Sergio Morisoli ha inoltrato oggi al Consiglio di Stato una mozione con la quale chiede di creare la funzione di Segretario di Stato e il Segretariato per la politica estera. Nel testo domanda quindi di preparare e presentare al Gran Consiglio una modifica della "Legge concernente le competenze organizzative del Consiglio di Stato e dei suoi dipartimenti" e di eventuali altre leggi o norme in vigore, affinché si possa istituire questa figura.
Il presidente di Area Liberale spiega quindi che per politica estera cantonale vanno intese le relazioni: da una parte con la Confederazione, con il Consiglio degli Stati, con gli altri 25 Cantoni e semi Cantoni svizzeri, con le varie Conferenze dei direttori Dipartimentali, dall’altra con l’Italia tramite la nostra ambasciata e per essa il Dipartimento degli esteri, con la Lombardia e con il Piemonte; inoltre le relazioni con tutti gli enti e gruppi di lavoro intercantonali e internazionali in cui il Ticino siede.
Perché la necessità di un Segretario di Stato?
Morisoli spiega nel testo che "l’uscita del Regno unito dall’UE (Brexit), la votazione del 9 febbraio, gli accordi bilaterali da migliorare e rafforzare, Schengen, l’orizzonte incerto dell’Europa dei 27 Paesi, il delinearsi di un’Europa più delle Regioni che dello Stato unitario, il neoprotezionismo, la stasi (confusione) della politica estera Svizzera, il ritiro della domanda di adesione all’UE; la necessità di rilanciare la collaborazione con l’Italia in molti campi, la possibilità di diventare un centro di competenza per le politiche verso i Paesi e le Regioni del nord mediterraneo, mettono la Svizzera e in particolare il Ticino in una nuova prospettiva positiva di sviluppo delle relazioni diplomatiche con il resto della Confederazione e con i Paesi esteri.
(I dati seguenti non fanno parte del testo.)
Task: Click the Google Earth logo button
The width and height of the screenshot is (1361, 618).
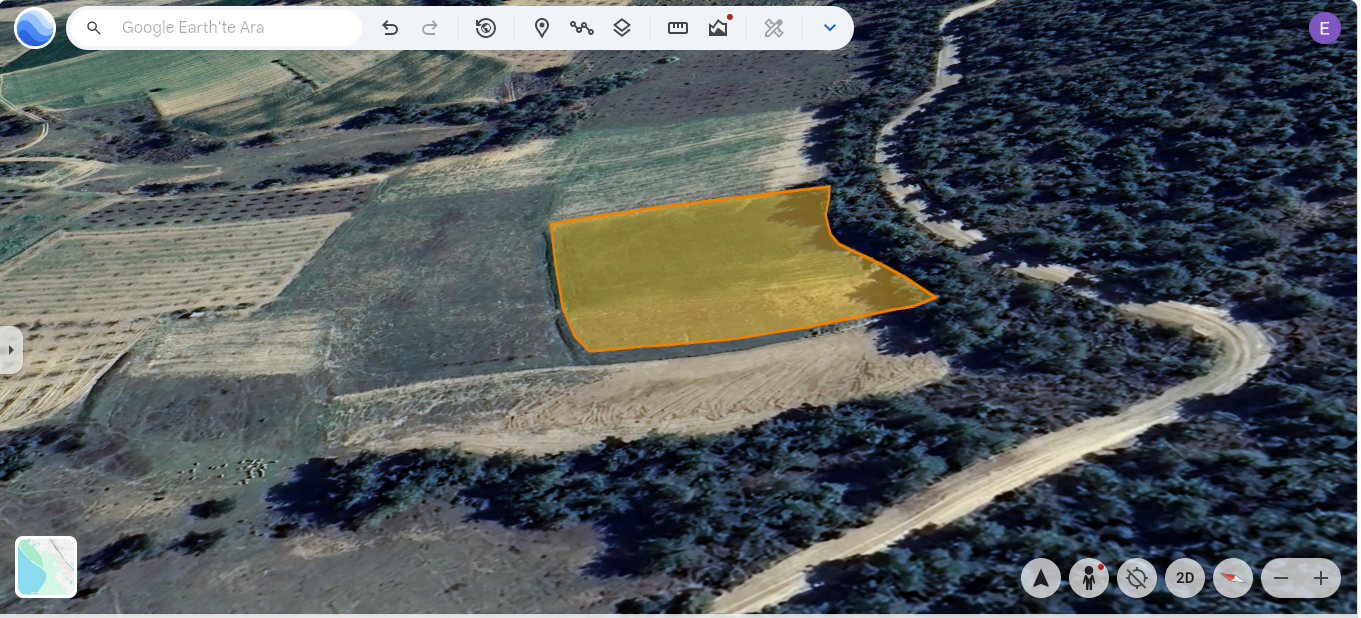Action: pyautogui.click(x=35, y=28)
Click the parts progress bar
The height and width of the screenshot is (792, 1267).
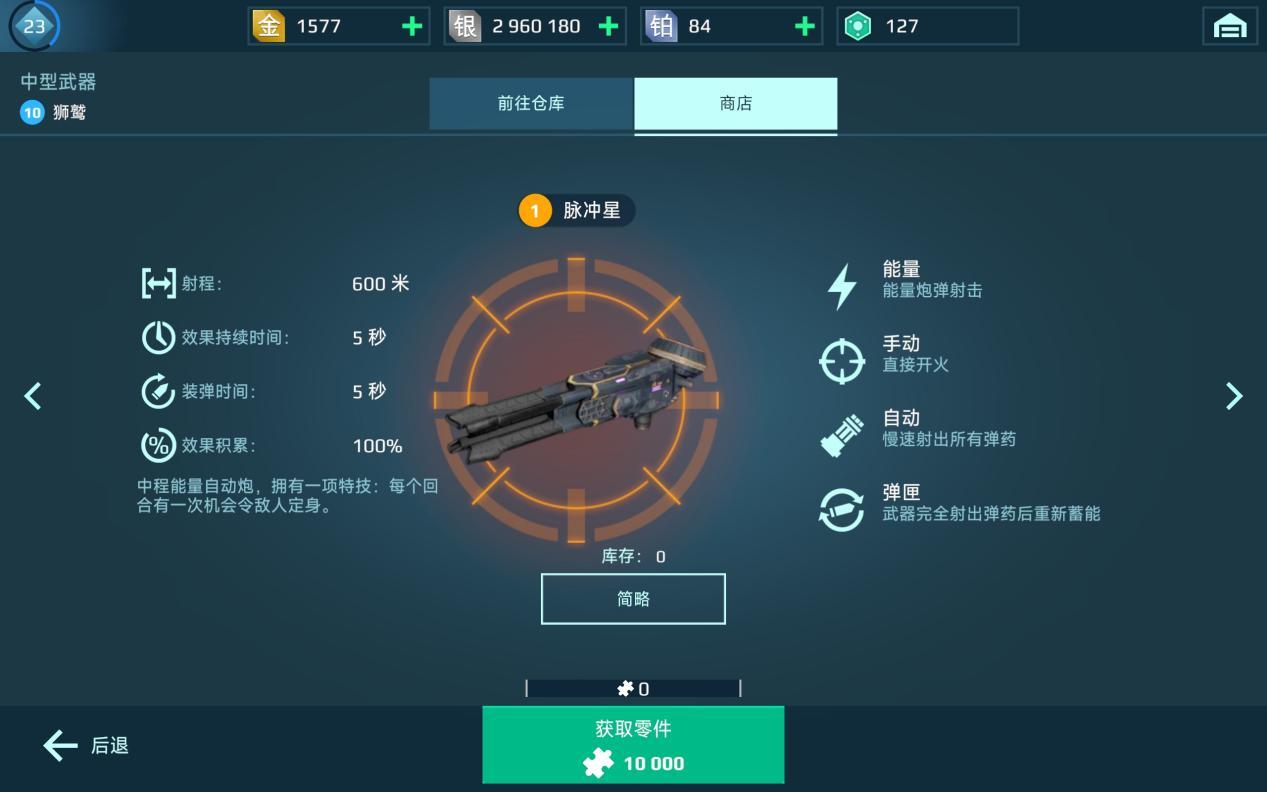tap(633, 688)
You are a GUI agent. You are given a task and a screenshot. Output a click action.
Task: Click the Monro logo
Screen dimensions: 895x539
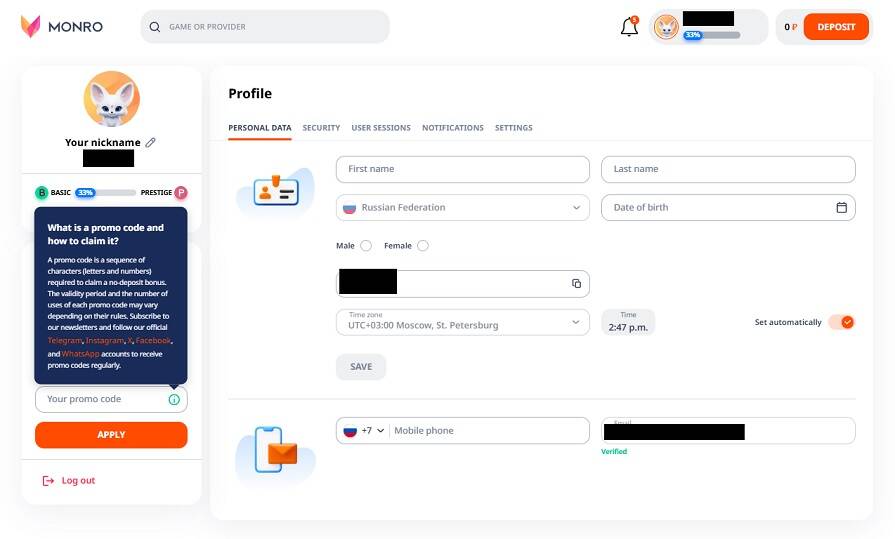point(62,26)
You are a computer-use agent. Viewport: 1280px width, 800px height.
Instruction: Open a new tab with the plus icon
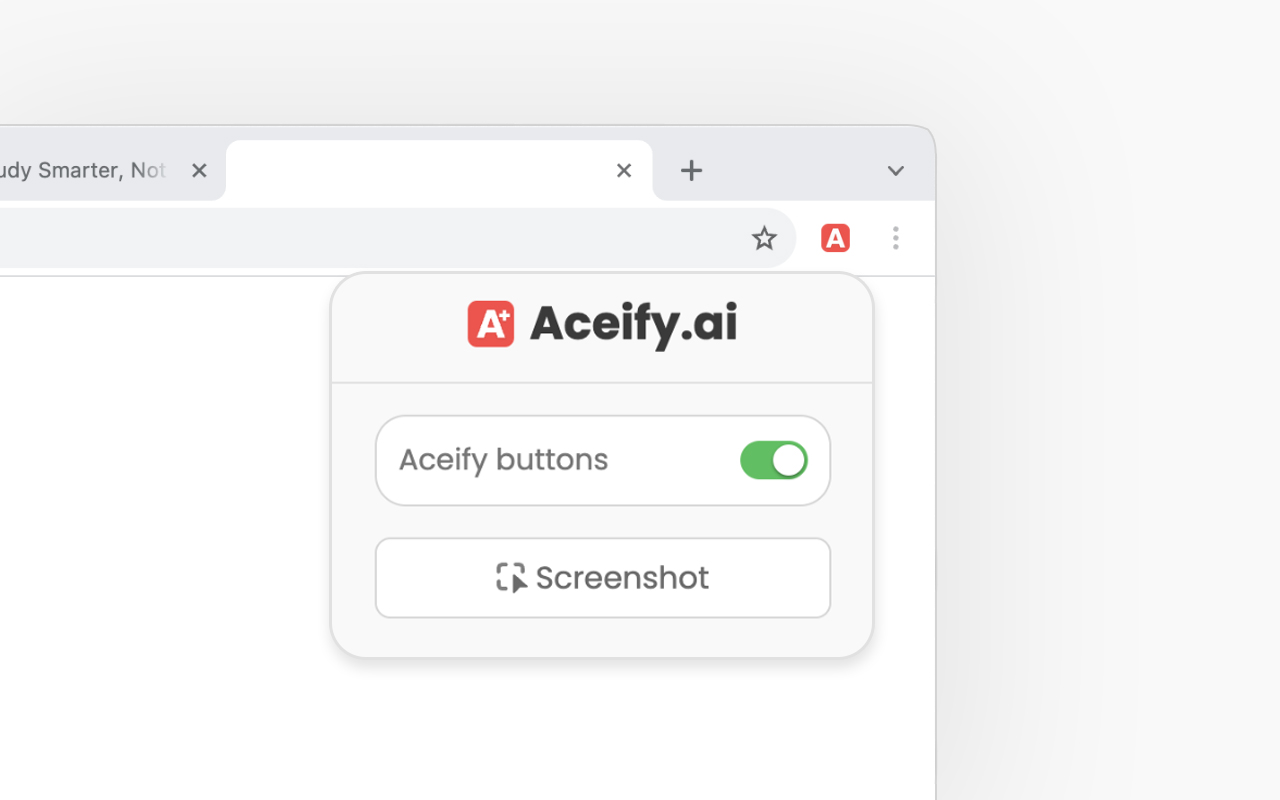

Può darsi si tratti di un’occasione storica per sfruttare al meglio il nostro sistema federalista tramite le competenze cantonali. Occorre intraprendere in Ticino tutto il necessario per anticipare organizzativamente e poi operativamente lo sfruttamento di questa nuova opportunità. Non bastiamo a noi stessi, e l’autarchia sarebbe letale".
Tenuto conto della particolare situazione del Ticino, secondo il deputato è quindi giunto il momento di "elevare, formalizzare e organizzare la politica estera a livello di materia ad hoc dell’intero esecutivo cantonale, e di darle una chiara legittimità legale, istituzionale e funzionale".
Gli aspetti formali
Morisoli spiega che il Segretariato e il Segretario di Stato dovranno dipendere direttamente dal Consiglio di Stato e amministrativamente dal suo Presidente a turno. Nel suo mandato e in quello del suo ufficio dovrebbero esserci delle deleghe di negoziazione per le materie nelle quali il Ticino è direttamente toccato, ritenuto che la decisione finale e la ratifica delle intese, dei negoziati e degli accordi competerà sempre ed esclusivamente al Governo ed eventualmente al Parlamento cantonale. L’attuale "Intergruppo parlamentare per la politica estera e la promozione economica" potrebbe fungere da collegamento tra Esecutivo e Parlamento, o diventare a tutti gli effetti una Commissione parlamentare nell’ambito della revisione in corso della legge sui rapporti tra GC e CdS.